__Passage given__:
A main benefit of these systems is that they enable the user to reduce the found set to a manageable size (based on desired attributes/constraints) and then allow for deeper exploration. Furthermore, the sense of actual control over the data and query process bolsters user confidence in the results of the search.

Experimental Method
Question: Is visualization useful for the task of selecting content to include in a customized travel guide, specifically for searching over a database of restaurant information? We would like to know whether the Visual Attribute Explorer is a useful tool for allowing the user to rapidly filter through combinations of attributes to select a section of the data they wish to further explore or keep. We would like to determine the usefulness of a visualization over this type of data before we invest time in a final implementation for deployment over the web. For this reason, we are using an alpha version of the Visual Attribute Explorer. A final implementation would involve a significant redesign of this software, but the experiment helped us to determine which aspects of the visualization were helpful to users, and which aspects were confusing.

In order to evaluate the Visual Attribute Explorer, we compared it to two versions of form based queries, one flat and one with dynamic feedback. Specifically, users performed three identical tasks across the same data set of restaurant information using three different user interfaces for filtering the data. Each task required the user to interact with three, six or nine attributes. Database content was taken from Lonely Planet and Zagats guides for San Francisco.

We used a 1 x 2 x 4 design, combining between and within subjects conditions. We tested each user across three interfaces (within subject design) and broke them into two groups based on the presence/absence of training (between subject design).

__Given records__:
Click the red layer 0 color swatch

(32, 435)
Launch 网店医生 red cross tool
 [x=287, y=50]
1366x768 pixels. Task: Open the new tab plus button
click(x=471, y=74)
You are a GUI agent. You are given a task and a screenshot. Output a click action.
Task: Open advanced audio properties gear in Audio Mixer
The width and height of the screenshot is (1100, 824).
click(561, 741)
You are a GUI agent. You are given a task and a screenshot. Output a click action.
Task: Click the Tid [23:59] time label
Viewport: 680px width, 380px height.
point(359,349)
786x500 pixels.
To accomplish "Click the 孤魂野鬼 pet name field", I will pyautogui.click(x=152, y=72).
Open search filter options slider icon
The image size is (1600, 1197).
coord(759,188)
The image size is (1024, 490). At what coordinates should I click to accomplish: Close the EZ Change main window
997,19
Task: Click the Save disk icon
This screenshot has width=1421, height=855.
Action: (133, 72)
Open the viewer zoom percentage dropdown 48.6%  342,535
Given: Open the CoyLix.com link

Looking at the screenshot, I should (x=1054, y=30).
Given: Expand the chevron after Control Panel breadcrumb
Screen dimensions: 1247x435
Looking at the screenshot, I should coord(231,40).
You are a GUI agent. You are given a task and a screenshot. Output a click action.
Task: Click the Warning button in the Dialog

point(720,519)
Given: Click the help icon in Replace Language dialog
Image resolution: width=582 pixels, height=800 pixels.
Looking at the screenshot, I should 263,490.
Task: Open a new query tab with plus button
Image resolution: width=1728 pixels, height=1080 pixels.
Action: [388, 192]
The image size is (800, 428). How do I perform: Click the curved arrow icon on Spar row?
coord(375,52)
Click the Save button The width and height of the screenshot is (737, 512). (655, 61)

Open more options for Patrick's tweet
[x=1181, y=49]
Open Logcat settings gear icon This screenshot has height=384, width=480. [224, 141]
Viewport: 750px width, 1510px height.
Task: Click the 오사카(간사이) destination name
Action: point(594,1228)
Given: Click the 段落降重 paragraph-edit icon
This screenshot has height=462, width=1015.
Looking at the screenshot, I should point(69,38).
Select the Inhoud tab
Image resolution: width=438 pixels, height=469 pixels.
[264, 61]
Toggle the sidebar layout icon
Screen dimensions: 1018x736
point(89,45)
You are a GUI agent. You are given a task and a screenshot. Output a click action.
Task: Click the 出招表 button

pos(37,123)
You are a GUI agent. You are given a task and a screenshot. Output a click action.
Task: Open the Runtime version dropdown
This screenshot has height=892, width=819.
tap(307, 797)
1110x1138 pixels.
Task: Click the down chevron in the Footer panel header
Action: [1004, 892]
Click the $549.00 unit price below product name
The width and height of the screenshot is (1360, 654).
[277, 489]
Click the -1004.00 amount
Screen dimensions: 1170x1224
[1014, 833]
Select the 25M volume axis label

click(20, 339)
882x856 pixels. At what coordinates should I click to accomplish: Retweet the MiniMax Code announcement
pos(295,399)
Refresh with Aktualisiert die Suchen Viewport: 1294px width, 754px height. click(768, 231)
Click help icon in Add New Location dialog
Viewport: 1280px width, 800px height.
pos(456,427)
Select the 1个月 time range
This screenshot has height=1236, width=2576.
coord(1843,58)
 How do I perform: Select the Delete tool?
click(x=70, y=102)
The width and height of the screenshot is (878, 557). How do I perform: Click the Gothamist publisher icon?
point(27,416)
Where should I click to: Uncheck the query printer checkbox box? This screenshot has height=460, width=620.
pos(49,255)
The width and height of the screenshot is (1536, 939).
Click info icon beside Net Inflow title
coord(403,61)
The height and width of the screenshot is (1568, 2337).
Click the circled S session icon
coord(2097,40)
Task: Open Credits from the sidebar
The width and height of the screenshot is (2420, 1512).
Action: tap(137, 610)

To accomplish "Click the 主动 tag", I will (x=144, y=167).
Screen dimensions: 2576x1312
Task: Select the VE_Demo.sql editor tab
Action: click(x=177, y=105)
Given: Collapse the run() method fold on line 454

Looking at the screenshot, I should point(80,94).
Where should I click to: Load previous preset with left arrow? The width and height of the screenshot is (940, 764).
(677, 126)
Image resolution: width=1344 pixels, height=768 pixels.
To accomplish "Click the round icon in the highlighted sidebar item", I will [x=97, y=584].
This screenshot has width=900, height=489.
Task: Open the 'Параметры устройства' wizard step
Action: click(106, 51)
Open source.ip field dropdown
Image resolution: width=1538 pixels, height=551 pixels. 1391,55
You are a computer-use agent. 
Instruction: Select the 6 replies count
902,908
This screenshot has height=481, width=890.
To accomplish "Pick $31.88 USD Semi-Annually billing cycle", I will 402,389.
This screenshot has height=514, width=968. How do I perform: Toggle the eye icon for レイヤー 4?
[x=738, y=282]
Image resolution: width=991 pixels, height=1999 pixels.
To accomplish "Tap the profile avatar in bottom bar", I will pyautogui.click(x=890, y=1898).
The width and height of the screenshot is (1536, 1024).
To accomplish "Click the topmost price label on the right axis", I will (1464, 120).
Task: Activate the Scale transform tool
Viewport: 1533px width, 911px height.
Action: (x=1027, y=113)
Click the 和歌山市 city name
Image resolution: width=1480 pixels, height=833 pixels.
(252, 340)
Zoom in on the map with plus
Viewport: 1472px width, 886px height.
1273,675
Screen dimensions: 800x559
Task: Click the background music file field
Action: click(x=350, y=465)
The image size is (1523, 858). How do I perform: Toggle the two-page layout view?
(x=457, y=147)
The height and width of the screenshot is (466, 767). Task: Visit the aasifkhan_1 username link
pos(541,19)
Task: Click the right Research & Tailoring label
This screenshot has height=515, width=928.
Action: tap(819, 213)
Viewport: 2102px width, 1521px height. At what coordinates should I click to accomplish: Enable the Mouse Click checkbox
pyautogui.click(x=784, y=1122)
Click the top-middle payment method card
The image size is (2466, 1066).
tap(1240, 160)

__Set tasks__:
**a.** From the passage on the Visual Attribute Explorer study, reproduce word for word the portion starting with "We used a 1" and going on through "(between subject design).".
**b.** Name every user interface that the passage on the Visual Attribute Explorer study says participants used to filter the restaurant data.

__The solutions__:
**a.**
We used a 1 x 2 x 4 design, combining between and within subjects conditions. We tested each user across three interfaces (within subject design) and broke them into two groups based on the presence/absence of training (between subject design).

**b.**
- the Visual Attribute Explorer (alpha version)
- a flat form-based query
- a form-based query with dynamic feedback